-------- DATASET RECORDS --------

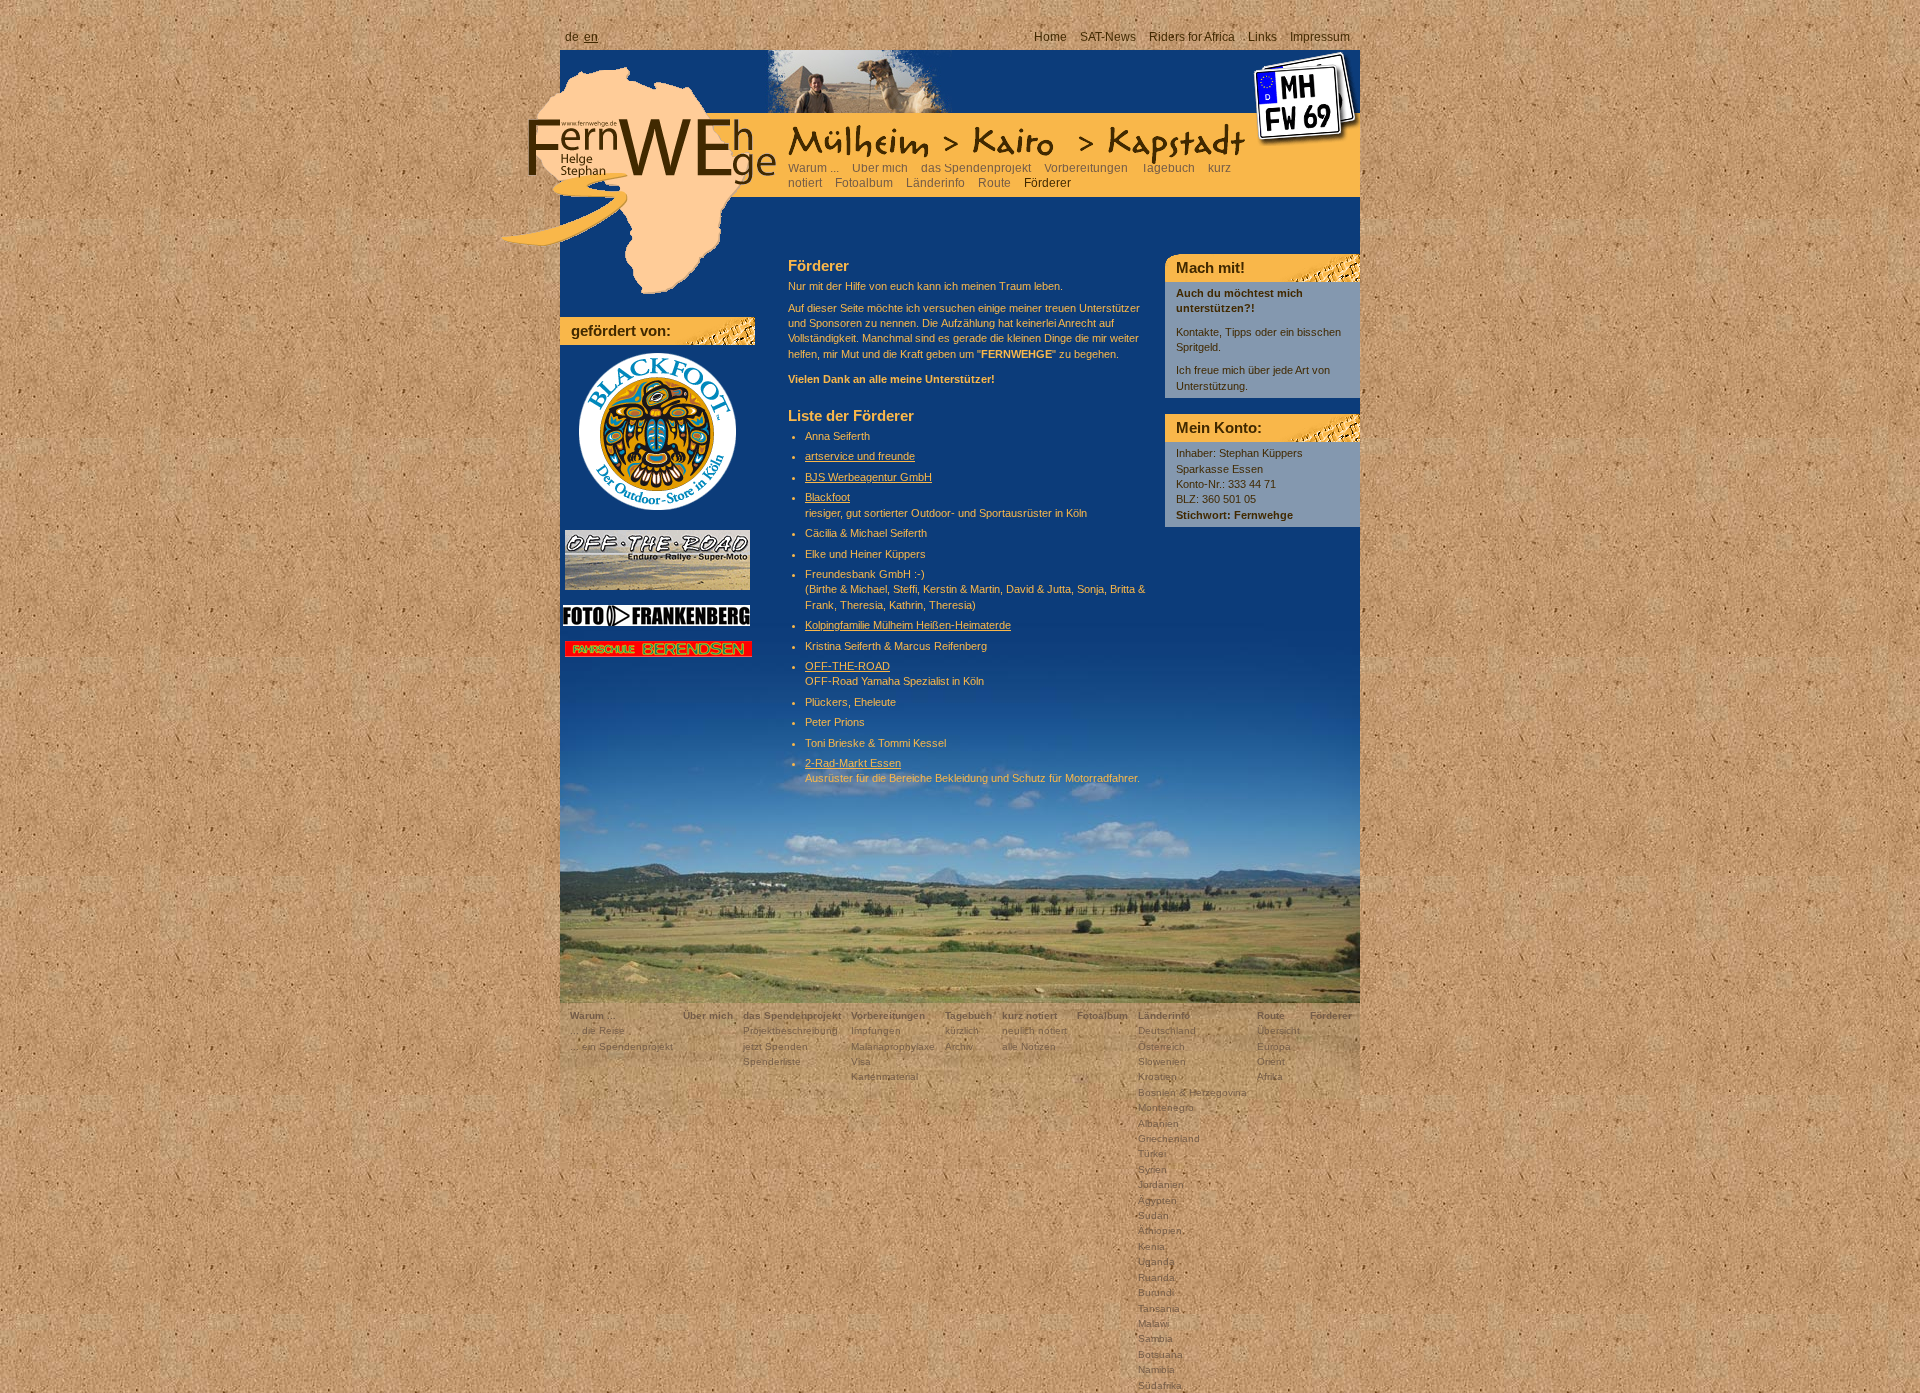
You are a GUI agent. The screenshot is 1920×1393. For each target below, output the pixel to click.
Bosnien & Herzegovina (1192, 1092)
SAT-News (1108, 37)
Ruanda (1156, 1277)
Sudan (1153, 1215)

--------

GOAL OF THE EXERCISE – Every line above should be returned exactly; the pictures stay out.

OUTPUT –
You are a GUI agent. The screenshot is 1920×1393. For each target below, output the pixel to click.
Bosnien & Herzegovina (1192, 1092)
SAT-News (1108, 37)
Ruanda (1156, 1277)
Sudan (1153, 1215)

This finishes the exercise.